By Martin Kidston/MISSOULA CURRENT

Amid snow flurries last month, construction crews quietly dismantled a portion of a dated strip mall near Southgate Mall. The year before, they took down Curley’s Broiler and the old Val-U-Inn.

Work to transform Southgate Mall’s 64-acre property into a vibrant neighborhood hub will gain momentum this March as crews relocate utility lines for the construction of Mary Avenue and its connection with Brooks Street. Construction of a new 9-plex movie theater will follow in the spring.

Both projects mark another step in Southgate Mall Associates’ efforts to reinvent the retail hub. The mixed-use vision, which could take a decade to realize, includes new shopping and dining opportunities, and a chance at loftier Midtown living.

“We’re hoping to break ground on the theater in late April or May,” said Jeremy Keene with the WGM Group. “It’s about a nine-month construction job. We hope to have the theater open for business in January 2017.”

A decade from now, Southgate Mall and the surrounding properties may be unrecognizable to those who’ve been away from Missoula for any period of time. But to get there, Southgate Mall Associates is asking the city to bring the mall into the same zoning district as the properties that surround it – a move that would permit greater infill and building heights.

Drew Larson with the city’s Development Services said the proposed rezone includes 10 properties in the Southgate Mall area covering roughly 64 acres. Larson said the request fits with the city’s newly adopted growth policy, and it represents the city’s efforts to grow inward and make better use of underutilized land close to city services.
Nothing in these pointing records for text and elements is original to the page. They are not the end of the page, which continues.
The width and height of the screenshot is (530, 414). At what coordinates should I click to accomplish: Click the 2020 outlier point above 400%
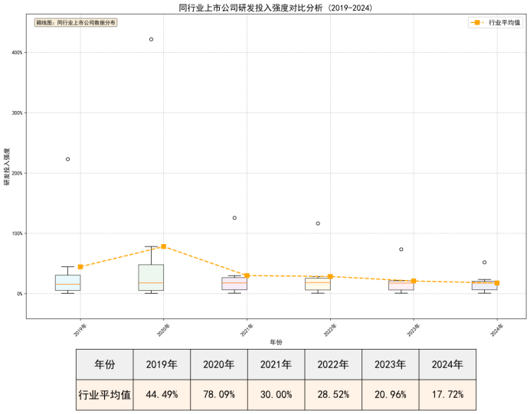151,39
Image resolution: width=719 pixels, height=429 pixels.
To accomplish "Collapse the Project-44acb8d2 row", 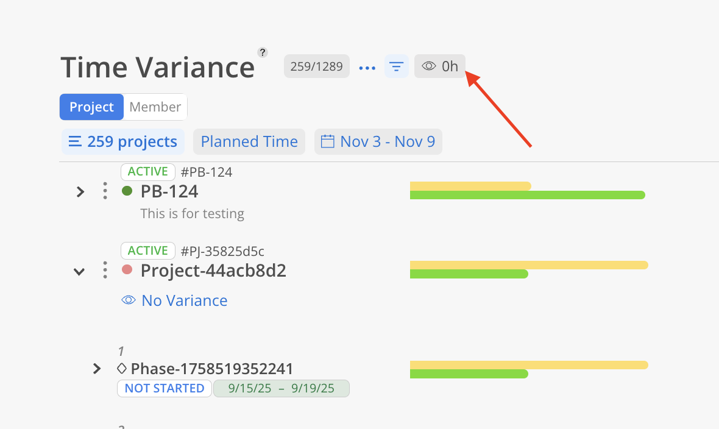I will point(79,271).
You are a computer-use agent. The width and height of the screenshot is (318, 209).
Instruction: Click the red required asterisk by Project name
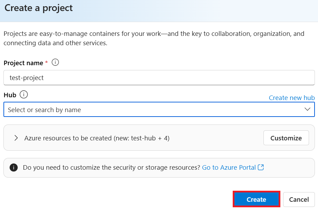[46, 62]
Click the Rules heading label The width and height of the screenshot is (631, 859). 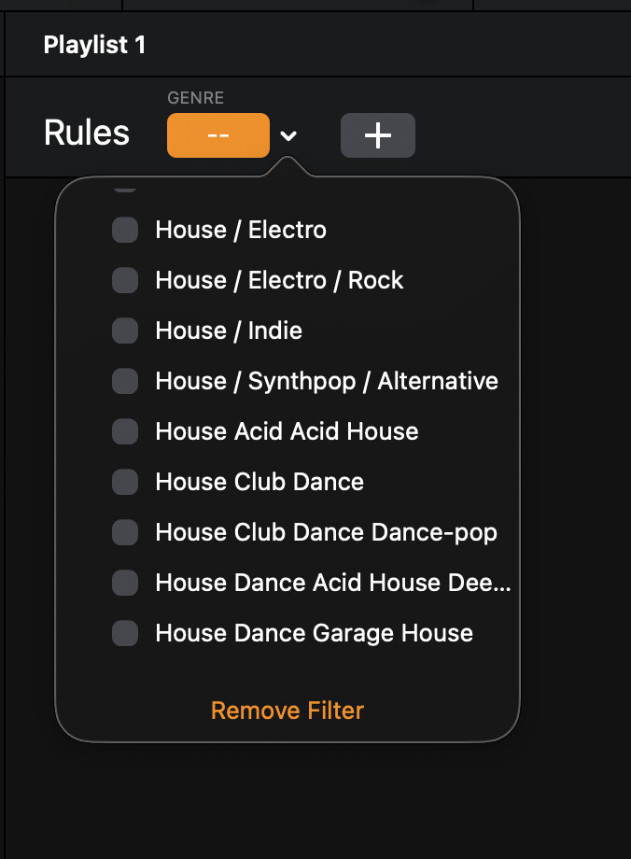coord(87,134)
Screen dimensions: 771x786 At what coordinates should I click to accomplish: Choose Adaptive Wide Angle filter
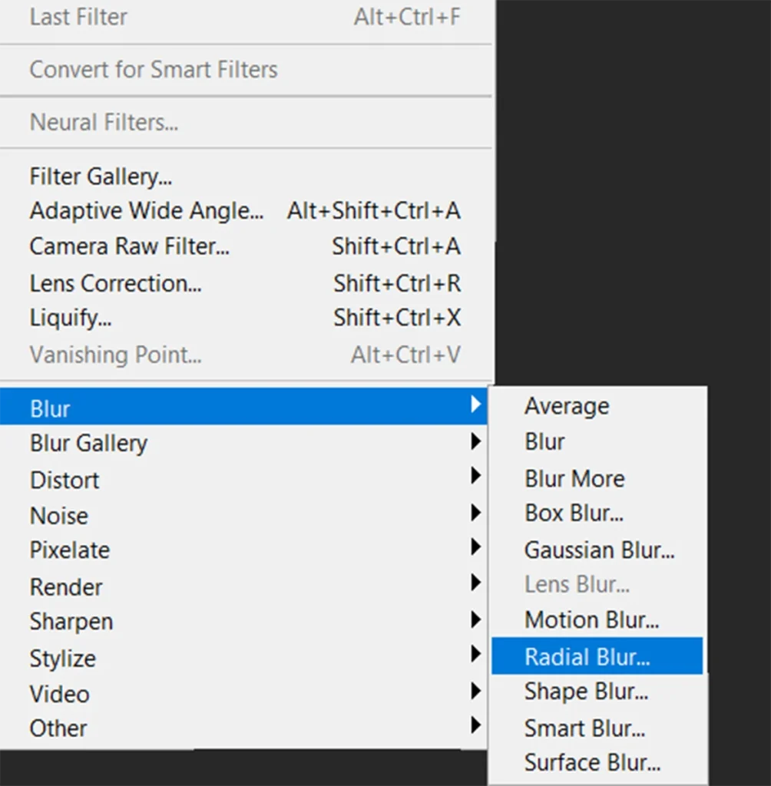pos(146,210)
“The recently adopted Our Missoula Growth Policy recommends both regional commercial service and mixed-used land designations for the property,” Larson said. “The proposed rezone will encourage Missoula to make thoughtful land-use planning decisions that encourage mixed-use development and high residential density, which will promote more walkable neighborhoods and higher quality of life.”
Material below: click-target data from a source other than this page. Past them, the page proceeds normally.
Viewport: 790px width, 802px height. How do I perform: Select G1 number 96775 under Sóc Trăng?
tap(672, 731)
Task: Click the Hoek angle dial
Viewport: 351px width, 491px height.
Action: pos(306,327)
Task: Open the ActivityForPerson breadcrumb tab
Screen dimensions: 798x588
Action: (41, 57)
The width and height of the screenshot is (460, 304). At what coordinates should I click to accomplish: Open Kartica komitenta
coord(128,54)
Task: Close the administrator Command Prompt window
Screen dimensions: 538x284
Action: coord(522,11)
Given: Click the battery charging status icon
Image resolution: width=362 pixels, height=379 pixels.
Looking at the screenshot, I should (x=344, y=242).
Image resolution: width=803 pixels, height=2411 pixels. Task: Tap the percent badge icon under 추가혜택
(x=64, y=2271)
Larson said the surrounding zoning districts already allow building heights of up to 125 feet. The colorful apartment building on Dearborn Avenue rises 51 feet, while the five-story office building on South Avenue stands at 84 feet.

But a zoning overlay placed on the mall in 1974 caps building heights to 40 feet. The overlay was written during a different time in the city’s growth, and the approach to development and land use has changed over the past 40 years as the population increases and city properties become limited.

“The livability section of Our Missoula envisions a compact and sustainable city with walkable neighborhoods and a high quality of life for all residents,” Larson said. “The economic health section calls for diversifying the city’s economic base by attracting and supporting new-economy businesses that remain resilient to changing times and conditions.”

Changing with the times has served as Southgate Mall Associates’ battle cry for the past year. Backers have navigated a series of board approvals and City Council votes in an effort to carry out their vision for the property’s future.

The economic outlook for American malls is anything but bright, with Business Insider predicting that roughly 15 percent of U.S. malls will fail within the next 10 years. While Southgate Mall remains viable, it’s owners are eager to head off any setbacks by ensuring the property remains a viable destination.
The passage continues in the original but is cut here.